Exercise: Pictures in the data should be dropped; transcribe exactly the lines from the one that has "The width and" through the one that has "Screen dimensions: 1342x896".

Record extracts:
● ● ● ● ● ● ●
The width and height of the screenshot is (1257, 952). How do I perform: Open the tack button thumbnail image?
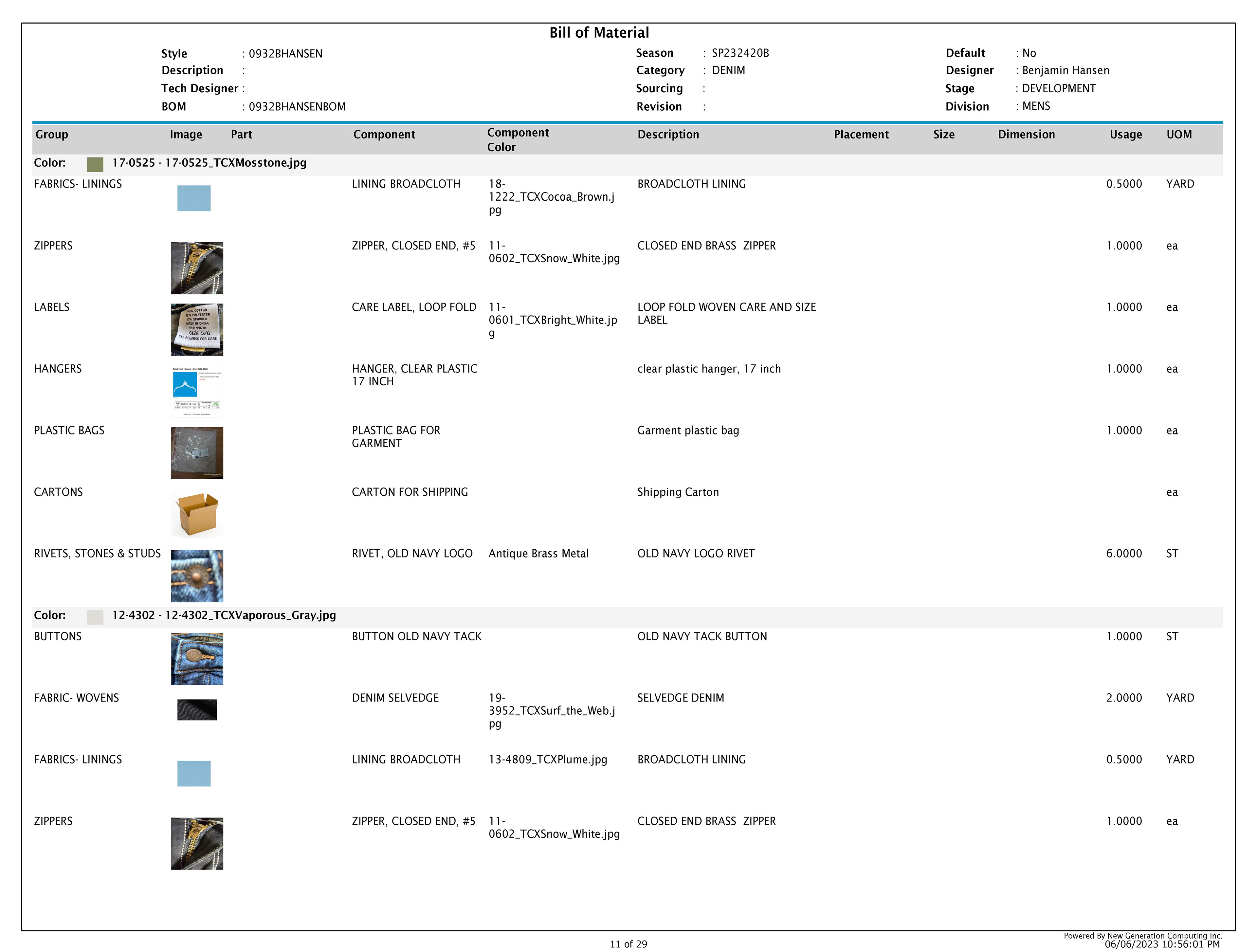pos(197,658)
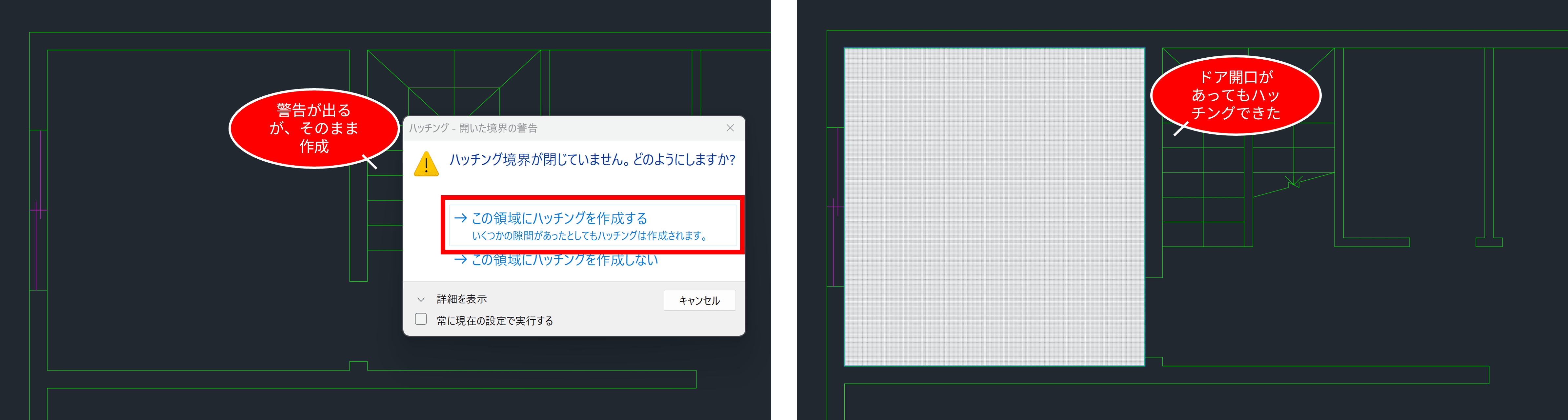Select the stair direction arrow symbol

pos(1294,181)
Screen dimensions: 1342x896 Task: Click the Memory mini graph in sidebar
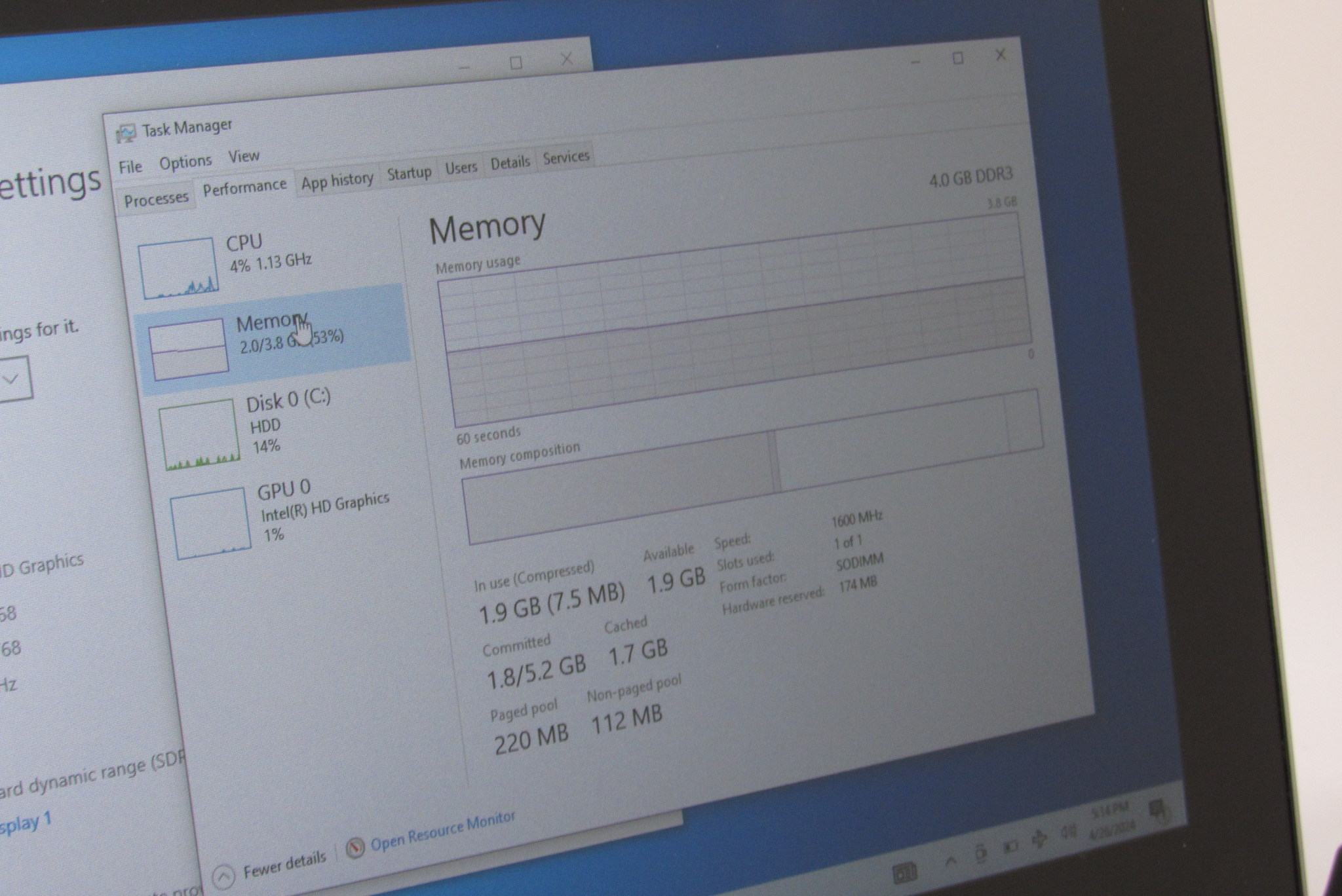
● ● ● ● ● ● ●
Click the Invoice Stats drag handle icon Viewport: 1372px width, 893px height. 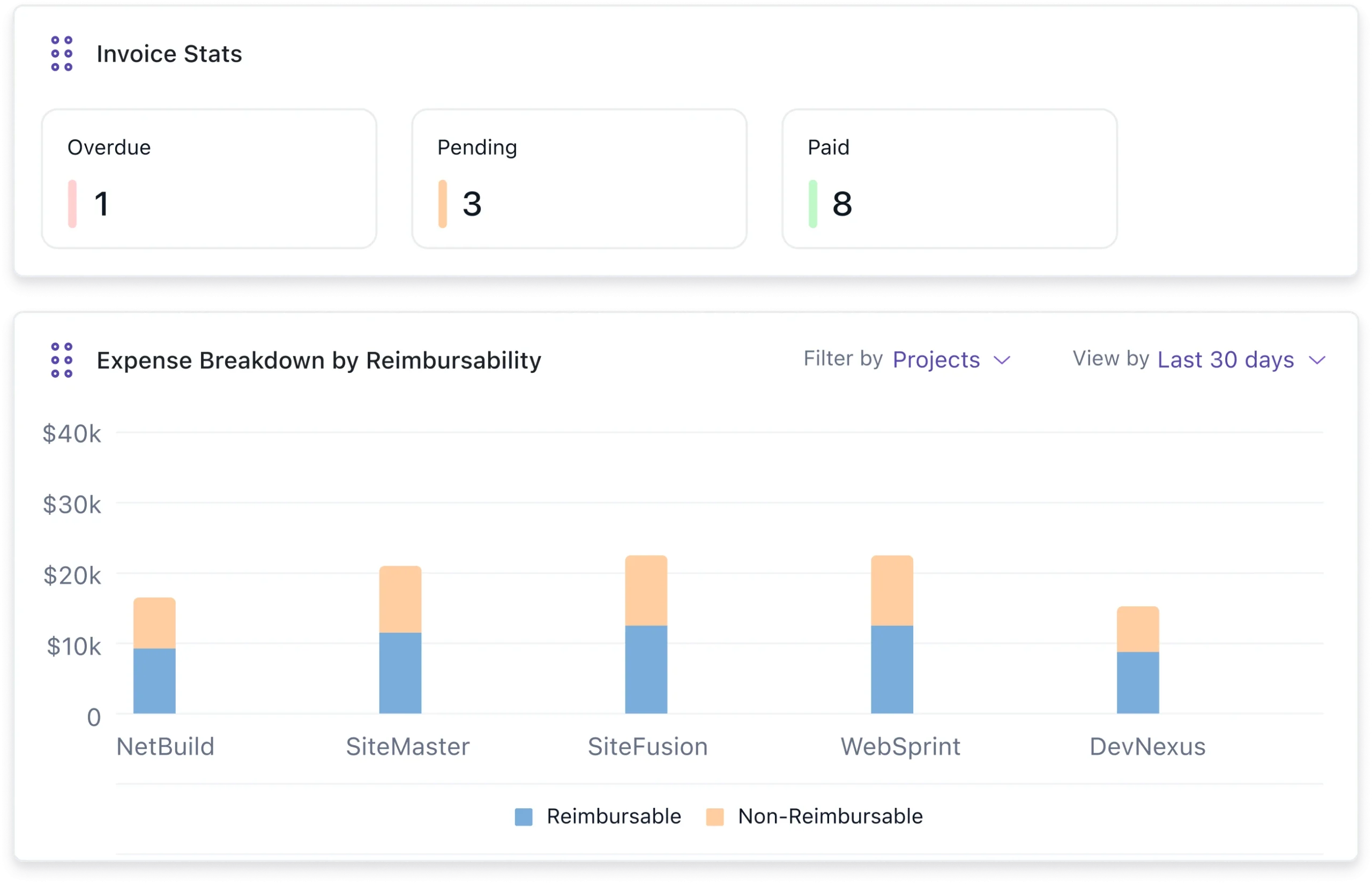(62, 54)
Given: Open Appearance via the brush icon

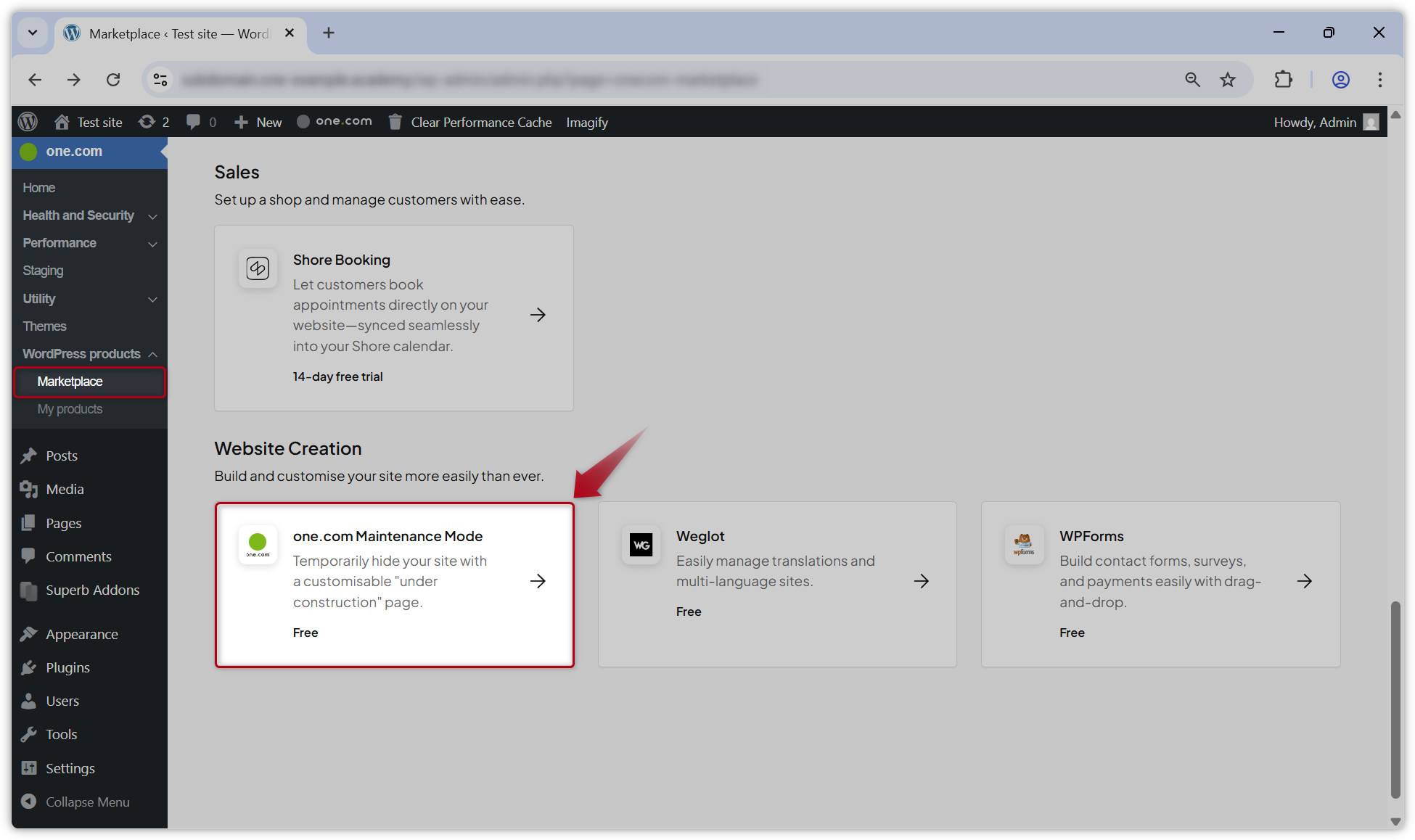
● ● ● ● ● ● ●
Solution to the exercise:
The width and height of the screenshot is (1257, 952). How do I perform: Open the tack button thumbnail image?
pos(197,658)
Select the stair direction arrow symbol

pos(1294,181)
Screen dimensions: 1342x896 Task: Click the Memory mini graph in sidebar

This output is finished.